Records =>
-- -- --
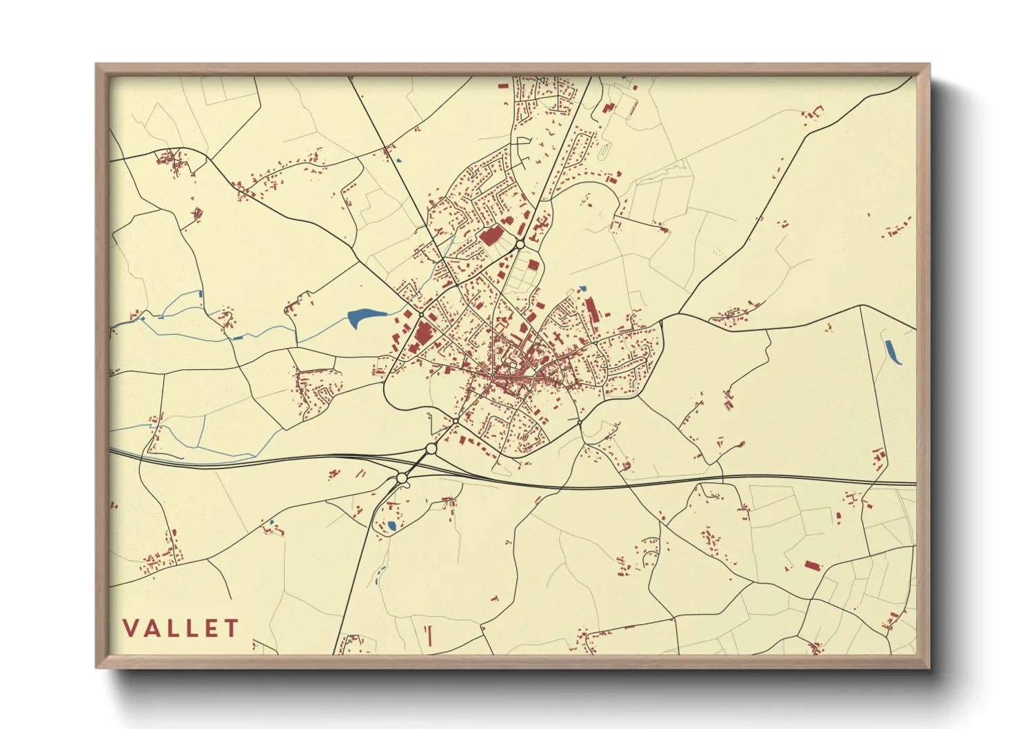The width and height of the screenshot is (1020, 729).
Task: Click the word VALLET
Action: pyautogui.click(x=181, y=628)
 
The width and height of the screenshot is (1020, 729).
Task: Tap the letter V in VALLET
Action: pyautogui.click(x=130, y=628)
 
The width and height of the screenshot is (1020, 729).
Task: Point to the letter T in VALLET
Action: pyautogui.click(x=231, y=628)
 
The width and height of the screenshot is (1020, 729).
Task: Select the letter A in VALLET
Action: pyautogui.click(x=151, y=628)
-- -- --
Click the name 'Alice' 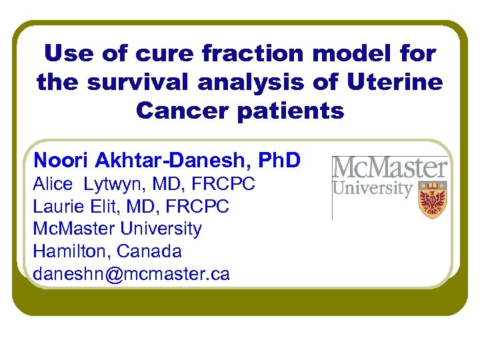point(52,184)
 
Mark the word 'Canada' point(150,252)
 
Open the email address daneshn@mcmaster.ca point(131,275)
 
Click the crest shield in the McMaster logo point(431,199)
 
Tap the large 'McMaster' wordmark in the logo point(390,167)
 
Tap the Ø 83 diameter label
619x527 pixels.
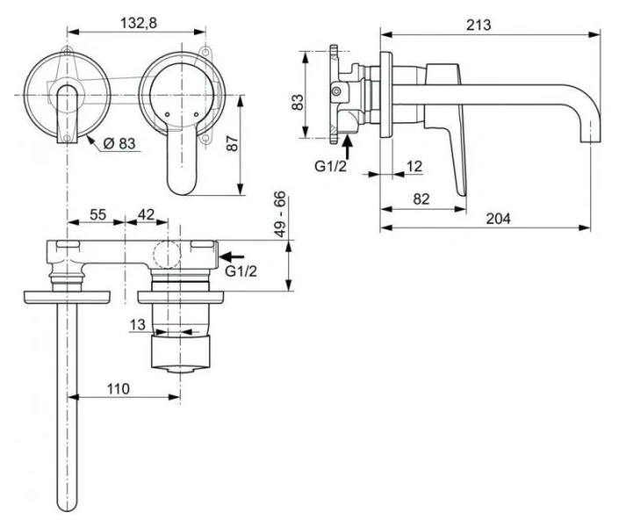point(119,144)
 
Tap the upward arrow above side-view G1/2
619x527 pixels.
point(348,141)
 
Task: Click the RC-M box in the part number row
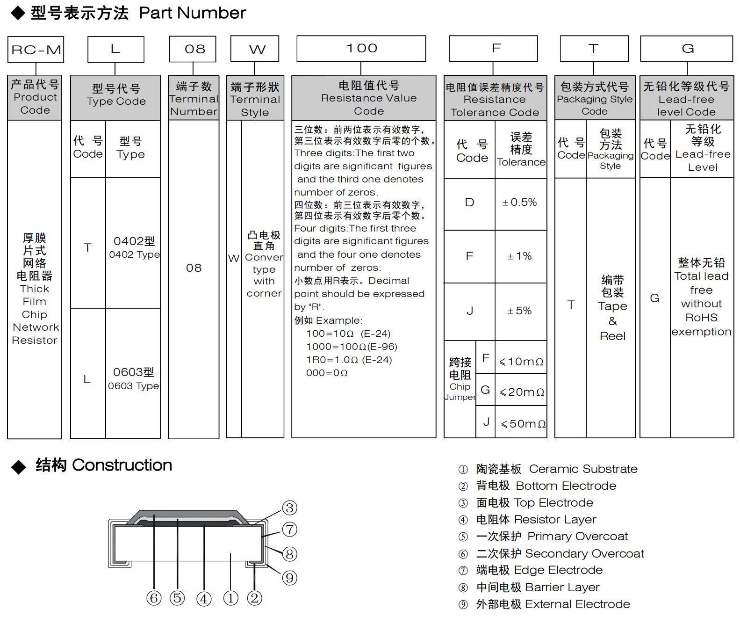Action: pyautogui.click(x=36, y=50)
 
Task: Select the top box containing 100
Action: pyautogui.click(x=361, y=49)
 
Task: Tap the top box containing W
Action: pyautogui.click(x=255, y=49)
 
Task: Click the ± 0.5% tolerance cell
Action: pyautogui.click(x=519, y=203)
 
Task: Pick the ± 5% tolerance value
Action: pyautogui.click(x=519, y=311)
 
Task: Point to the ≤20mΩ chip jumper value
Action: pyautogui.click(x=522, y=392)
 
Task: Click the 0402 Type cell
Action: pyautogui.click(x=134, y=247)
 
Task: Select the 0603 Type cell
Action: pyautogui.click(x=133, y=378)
-- -- --
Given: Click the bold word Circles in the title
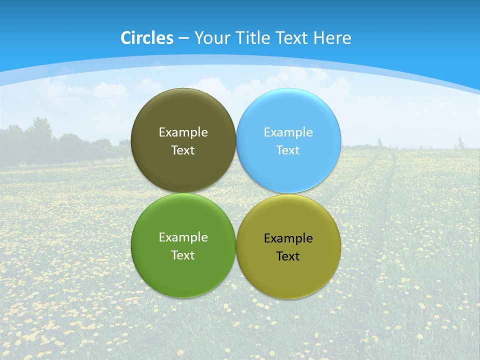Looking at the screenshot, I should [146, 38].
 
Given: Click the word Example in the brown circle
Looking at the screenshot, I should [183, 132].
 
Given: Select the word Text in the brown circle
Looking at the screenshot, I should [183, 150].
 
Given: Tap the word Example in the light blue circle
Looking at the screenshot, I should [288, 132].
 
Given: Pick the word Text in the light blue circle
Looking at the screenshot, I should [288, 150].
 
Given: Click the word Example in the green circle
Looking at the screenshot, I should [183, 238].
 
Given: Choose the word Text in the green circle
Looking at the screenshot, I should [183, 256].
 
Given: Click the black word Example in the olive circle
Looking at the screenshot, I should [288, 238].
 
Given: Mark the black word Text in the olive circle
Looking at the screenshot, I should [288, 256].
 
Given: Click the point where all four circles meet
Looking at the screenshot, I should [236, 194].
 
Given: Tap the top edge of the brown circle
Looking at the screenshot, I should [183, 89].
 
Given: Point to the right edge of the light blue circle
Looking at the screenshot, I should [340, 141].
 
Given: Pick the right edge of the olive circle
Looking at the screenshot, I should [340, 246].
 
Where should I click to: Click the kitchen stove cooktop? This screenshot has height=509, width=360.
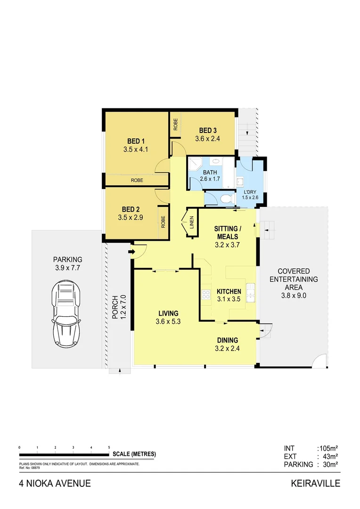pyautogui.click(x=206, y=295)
-- -- --
Aim => Can you put the lines above, starting with the line that contains "Task: Point to the ≤20mΩ chip jumper value" and going through the line that contains "Action: pyautogui.click(x=133, y=378)", into a JSON list of strings, one string per line, with blank lines left out?

Output of the exercise =>
[
  "Task: Point to the ≤20mΩ chip jumper value",
  "Action: pyautogui.click(x=522, y=392)",
  "Task: Click the 0402 Type cell",
  "Action: pyautogui.click(x=134, y=247)",
  "Task: Select the 0603 Type cell",
  "Action: pyautogui.click(x=133, y=378)"
]